__Your instructions__
After finding the line with "Task: Click the 22" in the data below, set down exactly each line through the one with "You are a computer-use agent. 585x439 pixels.", inclusive, and stop there.

__Available data__

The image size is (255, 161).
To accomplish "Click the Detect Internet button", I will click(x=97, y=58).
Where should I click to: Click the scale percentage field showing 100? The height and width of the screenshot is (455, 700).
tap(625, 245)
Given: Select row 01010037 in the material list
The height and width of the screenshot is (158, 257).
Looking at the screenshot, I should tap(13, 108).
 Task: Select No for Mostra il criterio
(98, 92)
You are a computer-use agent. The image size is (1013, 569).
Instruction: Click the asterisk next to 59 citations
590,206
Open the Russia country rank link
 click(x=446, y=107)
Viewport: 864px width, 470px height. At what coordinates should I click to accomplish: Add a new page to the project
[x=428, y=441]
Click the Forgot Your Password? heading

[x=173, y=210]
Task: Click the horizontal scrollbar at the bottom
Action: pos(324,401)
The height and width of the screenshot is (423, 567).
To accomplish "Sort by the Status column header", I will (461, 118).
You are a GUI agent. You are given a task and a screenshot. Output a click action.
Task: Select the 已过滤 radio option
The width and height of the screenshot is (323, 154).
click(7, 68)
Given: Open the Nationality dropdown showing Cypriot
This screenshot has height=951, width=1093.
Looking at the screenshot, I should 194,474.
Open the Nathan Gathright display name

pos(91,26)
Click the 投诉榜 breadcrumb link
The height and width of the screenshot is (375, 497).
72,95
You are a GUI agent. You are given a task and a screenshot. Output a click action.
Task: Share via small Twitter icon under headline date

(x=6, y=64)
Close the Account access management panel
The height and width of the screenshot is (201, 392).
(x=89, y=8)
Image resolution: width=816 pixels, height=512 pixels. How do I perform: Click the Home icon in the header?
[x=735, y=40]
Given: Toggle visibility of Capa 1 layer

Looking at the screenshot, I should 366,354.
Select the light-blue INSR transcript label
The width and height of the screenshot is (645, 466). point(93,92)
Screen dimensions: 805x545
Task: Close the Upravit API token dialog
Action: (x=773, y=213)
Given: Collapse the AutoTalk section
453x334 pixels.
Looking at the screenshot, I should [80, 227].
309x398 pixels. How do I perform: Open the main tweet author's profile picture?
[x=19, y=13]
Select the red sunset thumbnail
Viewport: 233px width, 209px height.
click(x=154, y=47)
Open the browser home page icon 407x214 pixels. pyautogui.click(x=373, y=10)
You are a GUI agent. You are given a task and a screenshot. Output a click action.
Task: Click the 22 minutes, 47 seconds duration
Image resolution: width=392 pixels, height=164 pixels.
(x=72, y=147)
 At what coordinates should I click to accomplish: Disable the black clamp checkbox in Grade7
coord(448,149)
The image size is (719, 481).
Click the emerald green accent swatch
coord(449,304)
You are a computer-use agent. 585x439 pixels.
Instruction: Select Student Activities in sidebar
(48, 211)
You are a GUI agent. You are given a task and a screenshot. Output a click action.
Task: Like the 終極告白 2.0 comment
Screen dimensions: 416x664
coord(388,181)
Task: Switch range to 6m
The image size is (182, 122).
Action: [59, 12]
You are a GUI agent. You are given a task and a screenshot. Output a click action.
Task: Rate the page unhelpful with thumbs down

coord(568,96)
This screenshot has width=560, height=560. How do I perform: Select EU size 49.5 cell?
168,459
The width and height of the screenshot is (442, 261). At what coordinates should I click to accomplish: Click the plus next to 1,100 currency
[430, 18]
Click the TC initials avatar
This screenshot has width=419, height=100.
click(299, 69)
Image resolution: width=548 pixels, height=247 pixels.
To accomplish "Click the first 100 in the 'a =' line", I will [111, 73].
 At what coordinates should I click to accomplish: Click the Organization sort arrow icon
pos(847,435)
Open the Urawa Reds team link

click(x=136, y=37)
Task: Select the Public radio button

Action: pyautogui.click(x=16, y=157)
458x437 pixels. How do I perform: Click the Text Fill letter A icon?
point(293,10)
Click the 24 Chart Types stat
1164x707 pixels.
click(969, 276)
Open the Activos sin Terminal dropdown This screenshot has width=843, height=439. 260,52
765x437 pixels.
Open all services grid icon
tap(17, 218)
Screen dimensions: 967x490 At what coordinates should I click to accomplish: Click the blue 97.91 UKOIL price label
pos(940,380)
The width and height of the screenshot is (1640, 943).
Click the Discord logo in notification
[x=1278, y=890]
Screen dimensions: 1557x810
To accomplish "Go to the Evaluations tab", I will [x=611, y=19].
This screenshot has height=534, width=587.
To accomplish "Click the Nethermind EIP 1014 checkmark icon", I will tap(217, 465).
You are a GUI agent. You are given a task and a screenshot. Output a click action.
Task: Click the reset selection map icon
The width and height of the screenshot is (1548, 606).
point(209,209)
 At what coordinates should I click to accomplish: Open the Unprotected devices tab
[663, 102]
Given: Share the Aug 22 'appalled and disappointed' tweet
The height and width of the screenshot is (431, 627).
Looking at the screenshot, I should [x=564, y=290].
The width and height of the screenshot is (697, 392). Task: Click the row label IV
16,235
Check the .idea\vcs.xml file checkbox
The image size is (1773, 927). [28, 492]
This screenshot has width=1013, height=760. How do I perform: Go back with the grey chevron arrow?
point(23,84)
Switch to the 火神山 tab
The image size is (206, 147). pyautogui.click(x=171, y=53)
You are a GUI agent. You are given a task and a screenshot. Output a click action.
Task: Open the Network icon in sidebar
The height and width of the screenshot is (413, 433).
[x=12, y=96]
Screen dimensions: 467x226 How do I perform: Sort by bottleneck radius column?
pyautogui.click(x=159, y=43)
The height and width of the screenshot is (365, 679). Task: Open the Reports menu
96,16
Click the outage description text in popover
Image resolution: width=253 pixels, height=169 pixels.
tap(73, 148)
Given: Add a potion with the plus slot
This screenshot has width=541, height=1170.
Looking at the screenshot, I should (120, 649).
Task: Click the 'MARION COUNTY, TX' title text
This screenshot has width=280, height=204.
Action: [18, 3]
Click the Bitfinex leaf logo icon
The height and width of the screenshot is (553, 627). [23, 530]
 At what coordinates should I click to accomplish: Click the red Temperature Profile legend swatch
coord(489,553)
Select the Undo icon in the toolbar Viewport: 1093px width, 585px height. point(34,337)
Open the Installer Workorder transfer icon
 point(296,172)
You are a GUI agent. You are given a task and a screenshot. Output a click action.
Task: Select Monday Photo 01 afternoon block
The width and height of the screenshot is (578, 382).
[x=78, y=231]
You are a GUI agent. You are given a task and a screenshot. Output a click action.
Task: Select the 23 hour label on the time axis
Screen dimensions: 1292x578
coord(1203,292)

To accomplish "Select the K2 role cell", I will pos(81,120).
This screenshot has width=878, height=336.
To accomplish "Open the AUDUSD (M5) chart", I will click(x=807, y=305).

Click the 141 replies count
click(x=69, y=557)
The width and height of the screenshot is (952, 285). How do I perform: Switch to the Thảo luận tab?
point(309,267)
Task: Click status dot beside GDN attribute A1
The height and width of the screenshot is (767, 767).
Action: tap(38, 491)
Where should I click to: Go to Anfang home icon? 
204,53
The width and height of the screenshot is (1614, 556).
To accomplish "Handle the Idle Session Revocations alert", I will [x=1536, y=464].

__Result below__
Task: Click the 22 minutes, 47 seconds duration
Image resolution: width=392 pixels, height=164 pixels.
(x=72, y=147)
 At what coordinates should I click to accomplish: Disable the black clamp checkbox in Grade7
coord(448,149)
The image size is (719, 481).
Click the emerald green accent swatch
coord(449,304)
You are a computer-use agent. 585x439 pixels.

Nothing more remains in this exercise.